Entries giving target coordinates
====================

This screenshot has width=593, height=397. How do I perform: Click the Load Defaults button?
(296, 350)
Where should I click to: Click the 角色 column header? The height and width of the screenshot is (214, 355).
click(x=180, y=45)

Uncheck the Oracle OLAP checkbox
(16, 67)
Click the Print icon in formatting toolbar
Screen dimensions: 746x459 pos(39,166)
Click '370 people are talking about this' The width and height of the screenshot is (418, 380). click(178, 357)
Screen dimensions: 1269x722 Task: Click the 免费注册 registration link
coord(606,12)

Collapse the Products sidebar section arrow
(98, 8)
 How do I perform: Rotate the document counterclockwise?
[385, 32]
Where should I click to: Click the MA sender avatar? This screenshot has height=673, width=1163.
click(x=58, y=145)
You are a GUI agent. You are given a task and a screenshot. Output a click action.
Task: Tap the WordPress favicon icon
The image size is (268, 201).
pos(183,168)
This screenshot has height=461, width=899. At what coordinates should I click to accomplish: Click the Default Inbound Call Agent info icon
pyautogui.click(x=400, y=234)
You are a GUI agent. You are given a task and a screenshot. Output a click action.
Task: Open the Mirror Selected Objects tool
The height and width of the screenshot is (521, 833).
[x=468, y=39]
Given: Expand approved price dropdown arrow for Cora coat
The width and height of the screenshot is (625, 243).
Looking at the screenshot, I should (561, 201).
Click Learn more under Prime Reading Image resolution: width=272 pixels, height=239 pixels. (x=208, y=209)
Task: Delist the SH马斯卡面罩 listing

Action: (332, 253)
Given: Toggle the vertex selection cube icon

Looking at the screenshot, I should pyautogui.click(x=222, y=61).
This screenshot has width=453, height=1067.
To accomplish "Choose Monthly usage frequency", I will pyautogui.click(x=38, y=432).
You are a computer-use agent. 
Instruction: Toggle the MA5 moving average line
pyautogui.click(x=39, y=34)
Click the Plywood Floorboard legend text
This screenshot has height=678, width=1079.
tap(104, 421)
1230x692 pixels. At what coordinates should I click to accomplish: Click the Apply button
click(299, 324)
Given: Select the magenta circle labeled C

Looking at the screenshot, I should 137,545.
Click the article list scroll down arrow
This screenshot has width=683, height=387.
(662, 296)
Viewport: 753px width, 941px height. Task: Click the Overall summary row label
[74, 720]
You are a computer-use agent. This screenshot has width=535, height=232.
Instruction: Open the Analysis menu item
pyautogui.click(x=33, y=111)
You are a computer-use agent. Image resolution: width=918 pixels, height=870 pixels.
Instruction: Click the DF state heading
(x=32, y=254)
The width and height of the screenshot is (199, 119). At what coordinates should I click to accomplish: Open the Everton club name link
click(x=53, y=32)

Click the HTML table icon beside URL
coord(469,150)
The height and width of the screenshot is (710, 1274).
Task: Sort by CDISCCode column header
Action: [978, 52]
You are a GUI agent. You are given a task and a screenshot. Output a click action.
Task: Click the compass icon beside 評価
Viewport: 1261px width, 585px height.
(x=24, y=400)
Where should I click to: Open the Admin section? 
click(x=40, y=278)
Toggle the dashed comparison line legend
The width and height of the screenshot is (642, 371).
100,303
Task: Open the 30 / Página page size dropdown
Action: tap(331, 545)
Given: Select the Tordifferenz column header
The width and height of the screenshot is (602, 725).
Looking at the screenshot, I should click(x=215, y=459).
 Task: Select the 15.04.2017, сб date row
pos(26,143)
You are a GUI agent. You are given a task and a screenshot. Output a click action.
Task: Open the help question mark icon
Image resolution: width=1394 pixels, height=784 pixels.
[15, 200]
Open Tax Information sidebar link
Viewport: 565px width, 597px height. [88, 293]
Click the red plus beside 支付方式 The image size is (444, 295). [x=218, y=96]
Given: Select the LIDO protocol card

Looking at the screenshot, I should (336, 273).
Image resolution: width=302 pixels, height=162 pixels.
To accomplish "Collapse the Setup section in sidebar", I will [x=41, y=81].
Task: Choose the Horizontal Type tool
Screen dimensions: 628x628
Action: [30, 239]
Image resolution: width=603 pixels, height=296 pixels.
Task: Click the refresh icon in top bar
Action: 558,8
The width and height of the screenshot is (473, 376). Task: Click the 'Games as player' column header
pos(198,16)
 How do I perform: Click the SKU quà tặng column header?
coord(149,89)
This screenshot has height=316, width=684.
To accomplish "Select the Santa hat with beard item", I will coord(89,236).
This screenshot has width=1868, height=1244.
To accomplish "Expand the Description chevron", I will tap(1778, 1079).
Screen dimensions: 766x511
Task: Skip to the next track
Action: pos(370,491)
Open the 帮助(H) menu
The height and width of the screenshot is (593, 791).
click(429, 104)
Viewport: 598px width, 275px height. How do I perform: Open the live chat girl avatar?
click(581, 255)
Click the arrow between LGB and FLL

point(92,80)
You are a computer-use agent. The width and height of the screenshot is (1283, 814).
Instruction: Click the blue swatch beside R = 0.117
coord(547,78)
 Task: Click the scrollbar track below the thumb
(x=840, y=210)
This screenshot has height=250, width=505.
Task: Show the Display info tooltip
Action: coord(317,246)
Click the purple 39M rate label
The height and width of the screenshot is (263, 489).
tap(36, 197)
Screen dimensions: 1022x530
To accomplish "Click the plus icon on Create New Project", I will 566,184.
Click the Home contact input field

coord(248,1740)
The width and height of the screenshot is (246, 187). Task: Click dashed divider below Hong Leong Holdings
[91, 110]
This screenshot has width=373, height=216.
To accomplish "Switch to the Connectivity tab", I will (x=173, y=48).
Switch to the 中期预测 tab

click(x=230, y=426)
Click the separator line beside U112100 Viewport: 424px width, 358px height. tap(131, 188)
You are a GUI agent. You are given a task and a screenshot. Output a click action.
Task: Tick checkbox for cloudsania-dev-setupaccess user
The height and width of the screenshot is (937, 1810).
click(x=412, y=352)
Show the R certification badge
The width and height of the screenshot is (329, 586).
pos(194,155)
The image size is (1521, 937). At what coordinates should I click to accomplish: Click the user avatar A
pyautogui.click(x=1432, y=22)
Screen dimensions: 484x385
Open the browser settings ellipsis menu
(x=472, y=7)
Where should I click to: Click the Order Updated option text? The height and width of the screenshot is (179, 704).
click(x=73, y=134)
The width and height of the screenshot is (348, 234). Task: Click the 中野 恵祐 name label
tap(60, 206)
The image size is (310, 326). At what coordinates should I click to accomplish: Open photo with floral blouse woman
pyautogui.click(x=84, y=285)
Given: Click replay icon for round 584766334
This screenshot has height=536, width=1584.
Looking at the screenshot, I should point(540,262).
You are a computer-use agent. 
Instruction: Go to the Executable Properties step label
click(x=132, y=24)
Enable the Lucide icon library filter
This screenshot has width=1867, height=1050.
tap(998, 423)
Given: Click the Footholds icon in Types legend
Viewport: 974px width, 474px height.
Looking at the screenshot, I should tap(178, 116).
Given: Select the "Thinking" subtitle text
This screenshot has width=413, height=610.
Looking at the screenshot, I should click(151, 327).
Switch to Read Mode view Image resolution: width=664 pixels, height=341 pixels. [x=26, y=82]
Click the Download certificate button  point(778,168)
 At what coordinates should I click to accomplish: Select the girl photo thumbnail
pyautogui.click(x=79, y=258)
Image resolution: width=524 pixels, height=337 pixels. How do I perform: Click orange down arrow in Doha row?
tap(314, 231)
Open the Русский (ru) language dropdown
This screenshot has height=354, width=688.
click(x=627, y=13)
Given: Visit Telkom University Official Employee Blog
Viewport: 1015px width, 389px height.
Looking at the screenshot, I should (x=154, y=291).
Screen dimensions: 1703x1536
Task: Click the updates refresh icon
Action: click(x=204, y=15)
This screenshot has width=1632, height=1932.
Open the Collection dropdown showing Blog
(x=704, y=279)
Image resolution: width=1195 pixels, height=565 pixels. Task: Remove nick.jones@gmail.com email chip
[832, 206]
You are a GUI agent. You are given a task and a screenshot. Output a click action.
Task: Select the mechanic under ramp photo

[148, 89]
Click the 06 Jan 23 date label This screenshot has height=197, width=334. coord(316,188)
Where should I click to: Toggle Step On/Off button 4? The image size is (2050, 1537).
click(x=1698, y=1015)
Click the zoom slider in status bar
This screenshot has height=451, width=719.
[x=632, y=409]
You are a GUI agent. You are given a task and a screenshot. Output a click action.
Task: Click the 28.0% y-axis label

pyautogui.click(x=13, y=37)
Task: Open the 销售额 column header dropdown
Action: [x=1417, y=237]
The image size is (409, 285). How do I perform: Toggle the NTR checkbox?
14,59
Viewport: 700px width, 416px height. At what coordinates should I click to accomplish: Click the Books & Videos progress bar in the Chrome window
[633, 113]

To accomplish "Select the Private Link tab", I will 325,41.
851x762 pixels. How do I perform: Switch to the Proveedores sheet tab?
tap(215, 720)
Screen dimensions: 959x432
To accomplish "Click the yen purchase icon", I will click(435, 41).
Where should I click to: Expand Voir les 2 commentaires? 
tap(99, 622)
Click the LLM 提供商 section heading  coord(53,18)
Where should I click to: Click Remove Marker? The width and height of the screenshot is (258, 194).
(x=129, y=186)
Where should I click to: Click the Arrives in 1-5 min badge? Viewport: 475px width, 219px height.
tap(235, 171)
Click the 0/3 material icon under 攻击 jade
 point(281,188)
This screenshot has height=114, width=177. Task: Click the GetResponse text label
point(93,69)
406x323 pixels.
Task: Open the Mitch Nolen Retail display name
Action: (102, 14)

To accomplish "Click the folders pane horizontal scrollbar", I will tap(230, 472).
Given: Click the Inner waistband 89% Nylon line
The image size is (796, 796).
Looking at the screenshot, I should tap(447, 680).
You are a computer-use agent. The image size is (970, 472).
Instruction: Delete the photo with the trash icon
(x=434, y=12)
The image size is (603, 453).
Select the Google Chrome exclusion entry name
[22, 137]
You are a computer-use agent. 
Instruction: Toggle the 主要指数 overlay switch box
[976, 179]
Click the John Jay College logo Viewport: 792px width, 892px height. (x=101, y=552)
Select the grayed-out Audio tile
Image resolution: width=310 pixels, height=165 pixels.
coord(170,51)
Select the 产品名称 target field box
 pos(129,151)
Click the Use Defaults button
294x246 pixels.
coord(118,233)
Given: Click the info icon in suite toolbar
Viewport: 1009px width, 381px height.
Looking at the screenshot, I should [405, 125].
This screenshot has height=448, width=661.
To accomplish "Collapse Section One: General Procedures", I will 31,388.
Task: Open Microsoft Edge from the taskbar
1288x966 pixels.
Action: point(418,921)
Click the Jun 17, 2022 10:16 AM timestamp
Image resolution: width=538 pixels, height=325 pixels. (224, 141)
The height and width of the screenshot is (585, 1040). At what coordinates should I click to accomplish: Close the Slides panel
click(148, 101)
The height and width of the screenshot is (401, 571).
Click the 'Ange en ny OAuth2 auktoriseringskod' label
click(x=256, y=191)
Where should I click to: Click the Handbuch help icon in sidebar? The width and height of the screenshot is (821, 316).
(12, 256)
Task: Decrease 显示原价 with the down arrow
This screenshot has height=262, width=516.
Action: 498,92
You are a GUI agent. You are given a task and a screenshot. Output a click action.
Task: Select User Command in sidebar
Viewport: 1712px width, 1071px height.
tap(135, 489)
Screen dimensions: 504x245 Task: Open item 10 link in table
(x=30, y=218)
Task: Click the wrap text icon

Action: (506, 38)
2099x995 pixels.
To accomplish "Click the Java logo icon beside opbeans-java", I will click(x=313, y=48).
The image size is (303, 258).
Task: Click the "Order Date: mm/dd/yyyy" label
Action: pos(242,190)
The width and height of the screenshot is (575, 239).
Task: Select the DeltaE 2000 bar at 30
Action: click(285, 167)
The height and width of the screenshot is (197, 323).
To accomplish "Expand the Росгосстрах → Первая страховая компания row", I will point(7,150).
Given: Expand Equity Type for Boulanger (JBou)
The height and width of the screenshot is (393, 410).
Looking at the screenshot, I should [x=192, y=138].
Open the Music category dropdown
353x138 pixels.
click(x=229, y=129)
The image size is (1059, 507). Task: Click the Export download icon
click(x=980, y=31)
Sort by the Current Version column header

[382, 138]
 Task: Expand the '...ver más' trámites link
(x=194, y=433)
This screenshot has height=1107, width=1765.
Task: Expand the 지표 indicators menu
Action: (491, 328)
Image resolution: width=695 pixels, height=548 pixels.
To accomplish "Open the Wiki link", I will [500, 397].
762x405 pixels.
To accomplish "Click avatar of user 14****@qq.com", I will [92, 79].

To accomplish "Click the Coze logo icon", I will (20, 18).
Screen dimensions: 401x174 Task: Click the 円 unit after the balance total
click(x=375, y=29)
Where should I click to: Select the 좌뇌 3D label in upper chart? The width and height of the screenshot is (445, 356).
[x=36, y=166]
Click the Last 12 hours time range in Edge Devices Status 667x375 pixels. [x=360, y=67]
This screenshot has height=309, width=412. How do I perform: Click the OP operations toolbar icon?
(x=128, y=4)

====================

● EXERCISE AIM
Output the lines of the records from the one containing "How do I perform: Click the SKU" through the one containing "point(92,80)", both included, as a numbered list with blank lines left out and no other lines added.

● TASK OUTPUT
1.  How do I perform: Click the SKU quà tặng column header?
2. coord(149,89)
3. This screenshot has height=316, width=684.
4. To accomplish "Select the Santa hat with beard item", I will coord(89,236).
5. This screenshot has width=1868, height=1244.
6. To accomplish "Expand the Description chevron", I will tap(1778, 1079).
7. Screen dimensions: 766x511
8. Task: Skip to the next track
9. Action: pos(370,491)
10. Open the 帮助(H) menu
11. The height and width of the screenshot is (593, 791).
12. click(429, 104)
13. Viewport: 598px width, 275px height. How do I perform: Open the live chat girl avatar?
14. click(581, 255)
15. Click the arrow between LGB and FLL
16. point(92,80)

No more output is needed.